→ **ACTIVITY**: Everything from the line containing "[クレジットカードの検索へ] (619, 72)" through the end of the entries below must be set down exactly, and nothing else.

Start of GIVEN INFORMATION

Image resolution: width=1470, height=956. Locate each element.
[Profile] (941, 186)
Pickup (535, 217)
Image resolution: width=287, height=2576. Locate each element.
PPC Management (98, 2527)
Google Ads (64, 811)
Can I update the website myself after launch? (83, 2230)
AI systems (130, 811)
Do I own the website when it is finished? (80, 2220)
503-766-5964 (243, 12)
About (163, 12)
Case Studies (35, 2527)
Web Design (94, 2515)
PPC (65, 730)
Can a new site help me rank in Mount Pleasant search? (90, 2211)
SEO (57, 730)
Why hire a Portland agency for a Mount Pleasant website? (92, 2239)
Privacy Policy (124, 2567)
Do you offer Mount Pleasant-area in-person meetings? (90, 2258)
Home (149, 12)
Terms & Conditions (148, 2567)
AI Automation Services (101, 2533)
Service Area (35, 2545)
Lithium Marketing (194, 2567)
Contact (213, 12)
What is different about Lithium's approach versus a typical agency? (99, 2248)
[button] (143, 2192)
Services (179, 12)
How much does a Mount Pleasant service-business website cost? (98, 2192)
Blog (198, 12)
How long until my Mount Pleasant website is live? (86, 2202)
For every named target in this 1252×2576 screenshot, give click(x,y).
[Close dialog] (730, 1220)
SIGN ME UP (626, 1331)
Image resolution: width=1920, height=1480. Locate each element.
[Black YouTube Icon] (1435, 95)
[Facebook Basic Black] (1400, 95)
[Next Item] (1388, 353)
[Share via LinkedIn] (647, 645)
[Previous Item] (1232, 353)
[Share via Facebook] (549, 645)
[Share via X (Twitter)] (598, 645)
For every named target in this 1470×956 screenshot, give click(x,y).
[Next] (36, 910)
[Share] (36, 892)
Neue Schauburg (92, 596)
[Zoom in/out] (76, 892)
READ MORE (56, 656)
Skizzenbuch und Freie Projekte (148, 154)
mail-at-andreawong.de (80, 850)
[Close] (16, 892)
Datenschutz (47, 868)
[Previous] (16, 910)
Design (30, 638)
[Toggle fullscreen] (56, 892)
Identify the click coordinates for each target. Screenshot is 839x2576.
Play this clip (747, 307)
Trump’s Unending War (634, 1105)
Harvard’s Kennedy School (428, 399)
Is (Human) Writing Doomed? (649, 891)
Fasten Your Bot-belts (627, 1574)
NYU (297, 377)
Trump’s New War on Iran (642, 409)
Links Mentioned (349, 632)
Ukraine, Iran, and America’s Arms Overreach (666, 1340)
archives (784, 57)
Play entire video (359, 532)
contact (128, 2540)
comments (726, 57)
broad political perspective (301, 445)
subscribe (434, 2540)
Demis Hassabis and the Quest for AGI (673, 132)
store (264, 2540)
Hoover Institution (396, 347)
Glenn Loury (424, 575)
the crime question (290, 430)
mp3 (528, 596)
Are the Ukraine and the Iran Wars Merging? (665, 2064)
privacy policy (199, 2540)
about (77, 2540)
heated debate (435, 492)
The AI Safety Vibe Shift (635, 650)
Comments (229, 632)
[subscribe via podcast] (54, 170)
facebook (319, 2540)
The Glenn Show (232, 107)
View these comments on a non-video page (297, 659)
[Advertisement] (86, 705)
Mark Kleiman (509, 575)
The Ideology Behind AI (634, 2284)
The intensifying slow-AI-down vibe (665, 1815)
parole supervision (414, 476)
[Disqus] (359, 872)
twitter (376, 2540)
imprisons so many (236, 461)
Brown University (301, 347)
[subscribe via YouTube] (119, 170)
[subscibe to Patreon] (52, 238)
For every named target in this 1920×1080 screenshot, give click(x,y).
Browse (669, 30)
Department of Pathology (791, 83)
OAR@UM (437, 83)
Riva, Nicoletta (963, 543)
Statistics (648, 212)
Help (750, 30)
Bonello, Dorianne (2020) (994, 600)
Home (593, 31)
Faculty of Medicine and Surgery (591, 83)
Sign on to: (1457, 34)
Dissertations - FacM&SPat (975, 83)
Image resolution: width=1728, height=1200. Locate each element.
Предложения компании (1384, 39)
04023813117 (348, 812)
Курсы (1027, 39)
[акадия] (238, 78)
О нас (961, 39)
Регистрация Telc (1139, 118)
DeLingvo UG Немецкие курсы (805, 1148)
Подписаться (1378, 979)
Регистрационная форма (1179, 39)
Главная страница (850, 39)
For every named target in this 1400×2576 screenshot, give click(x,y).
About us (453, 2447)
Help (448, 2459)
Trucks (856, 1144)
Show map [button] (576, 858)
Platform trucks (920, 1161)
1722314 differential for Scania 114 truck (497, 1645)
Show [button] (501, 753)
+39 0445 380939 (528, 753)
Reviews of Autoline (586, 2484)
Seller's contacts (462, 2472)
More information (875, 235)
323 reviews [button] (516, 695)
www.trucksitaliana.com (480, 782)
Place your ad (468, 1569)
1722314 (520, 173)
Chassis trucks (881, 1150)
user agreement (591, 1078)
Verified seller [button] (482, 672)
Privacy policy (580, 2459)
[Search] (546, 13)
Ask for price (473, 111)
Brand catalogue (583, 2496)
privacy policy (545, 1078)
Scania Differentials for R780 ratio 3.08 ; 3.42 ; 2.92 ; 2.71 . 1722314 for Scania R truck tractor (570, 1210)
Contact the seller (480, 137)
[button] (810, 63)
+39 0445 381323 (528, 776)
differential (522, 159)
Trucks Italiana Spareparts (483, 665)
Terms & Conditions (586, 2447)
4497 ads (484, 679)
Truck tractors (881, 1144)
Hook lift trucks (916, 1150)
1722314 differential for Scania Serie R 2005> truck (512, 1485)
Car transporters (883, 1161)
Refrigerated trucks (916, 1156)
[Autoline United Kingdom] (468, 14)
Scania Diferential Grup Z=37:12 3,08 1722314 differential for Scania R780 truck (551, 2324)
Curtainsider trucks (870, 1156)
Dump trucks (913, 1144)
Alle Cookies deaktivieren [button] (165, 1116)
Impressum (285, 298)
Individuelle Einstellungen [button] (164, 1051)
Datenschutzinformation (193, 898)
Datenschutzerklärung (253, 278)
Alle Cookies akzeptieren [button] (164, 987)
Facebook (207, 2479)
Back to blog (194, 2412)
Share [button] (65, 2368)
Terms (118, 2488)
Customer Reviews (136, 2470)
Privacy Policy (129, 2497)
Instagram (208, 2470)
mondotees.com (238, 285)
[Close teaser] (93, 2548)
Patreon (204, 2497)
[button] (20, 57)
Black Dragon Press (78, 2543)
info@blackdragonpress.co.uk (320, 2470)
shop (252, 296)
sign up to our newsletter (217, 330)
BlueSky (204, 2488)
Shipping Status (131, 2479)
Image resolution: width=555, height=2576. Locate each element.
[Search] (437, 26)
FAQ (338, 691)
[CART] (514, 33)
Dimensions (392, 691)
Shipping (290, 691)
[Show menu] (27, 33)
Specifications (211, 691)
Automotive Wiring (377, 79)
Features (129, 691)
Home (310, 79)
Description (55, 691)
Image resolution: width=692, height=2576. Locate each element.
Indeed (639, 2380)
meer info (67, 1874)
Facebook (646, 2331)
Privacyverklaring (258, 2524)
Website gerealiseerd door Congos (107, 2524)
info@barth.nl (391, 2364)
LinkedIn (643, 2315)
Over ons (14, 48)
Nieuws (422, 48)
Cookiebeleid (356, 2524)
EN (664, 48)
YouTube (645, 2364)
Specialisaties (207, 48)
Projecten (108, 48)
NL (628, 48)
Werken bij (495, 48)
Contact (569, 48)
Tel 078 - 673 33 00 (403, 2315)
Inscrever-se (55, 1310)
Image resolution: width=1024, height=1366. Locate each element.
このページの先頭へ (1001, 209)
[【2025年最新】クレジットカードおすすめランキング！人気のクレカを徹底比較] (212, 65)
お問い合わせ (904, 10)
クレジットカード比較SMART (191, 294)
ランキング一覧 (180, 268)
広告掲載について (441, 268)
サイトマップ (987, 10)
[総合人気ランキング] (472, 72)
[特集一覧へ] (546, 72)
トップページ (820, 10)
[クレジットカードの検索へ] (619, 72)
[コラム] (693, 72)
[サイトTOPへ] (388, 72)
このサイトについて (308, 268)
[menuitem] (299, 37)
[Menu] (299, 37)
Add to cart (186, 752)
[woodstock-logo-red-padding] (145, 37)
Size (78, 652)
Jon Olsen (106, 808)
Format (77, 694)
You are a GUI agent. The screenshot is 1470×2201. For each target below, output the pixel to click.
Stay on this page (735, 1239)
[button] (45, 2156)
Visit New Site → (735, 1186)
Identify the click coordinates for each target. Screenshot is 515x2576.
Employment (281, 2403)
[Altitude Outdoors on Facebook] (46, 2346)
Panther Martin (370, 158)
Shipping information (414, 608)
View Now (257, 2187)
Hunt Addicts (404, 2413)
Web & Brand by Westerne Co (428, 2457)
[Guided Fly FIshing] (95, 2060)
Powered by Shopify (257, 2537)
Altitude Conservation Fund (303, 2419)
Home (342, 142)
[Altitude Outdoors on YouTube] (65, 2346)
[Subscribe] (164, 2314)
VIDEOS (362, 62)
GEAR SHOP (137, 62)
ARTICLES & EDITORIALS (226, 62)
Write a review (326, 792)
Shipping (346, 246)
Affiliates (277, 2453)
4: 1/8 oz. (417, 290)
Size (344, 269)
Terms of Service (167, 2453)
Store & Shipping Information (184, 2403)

End of GIVEN INFORMATION

→ **RESULT**:
[クレジットカードの検索へ] (619, 72)
[コラム] (693, 72)
[サイトTOPへ] (388, 72)
このサイトについて (308, 268)
[menuitem] (299, 37)
[Menu] (299, 37)
Add to cart (186, 752)
[woodstock-logo-red-padding] (145, 37)
Size (78, 652)
Jon Olsen (106, 808)
Format (77, 694)
You are a GUI agent. The screenshot is 1470×2201. For each target below, output the pixel to click.
Stay on this page (735, 1239)
[button] (45, 2156)
Visit New Site → (735, 1186)
Identify the click coordinates for each target. Screenshot is 515x2576.
Employment (281, 2403)
[Altitude Outdoors on Facebook] (46, 2346)
Panther Martin (370, 158)
Shipping information (414, 608)
View Now (257, 2187)
Hunt Addicts (404, 2413)
Web & Brand by Westerne Co (428, 2457)
[Guided Fly FIshing] (95, 2060)
Powered by Shopify (257, 2537)
Altitude Conservation Fund (303, 2419)
Home (342, 142)
[Altitude Outdoors on YouTube] (65, 2346)
[Subscribe] (164, 2314)
VIDEOS (362, 62)
GEAR SHOP (137, 62)
ARTICLES & EDITORIALS (226, 62)
Write a review (326, 792)
Shipping (346, 246)
Affiliates (277, 2453)
4: 1/8 oz. (417, 290)
Size (344, 269)
Terms of Service (167, 2453)
Store & Shipping Information (184, 2403)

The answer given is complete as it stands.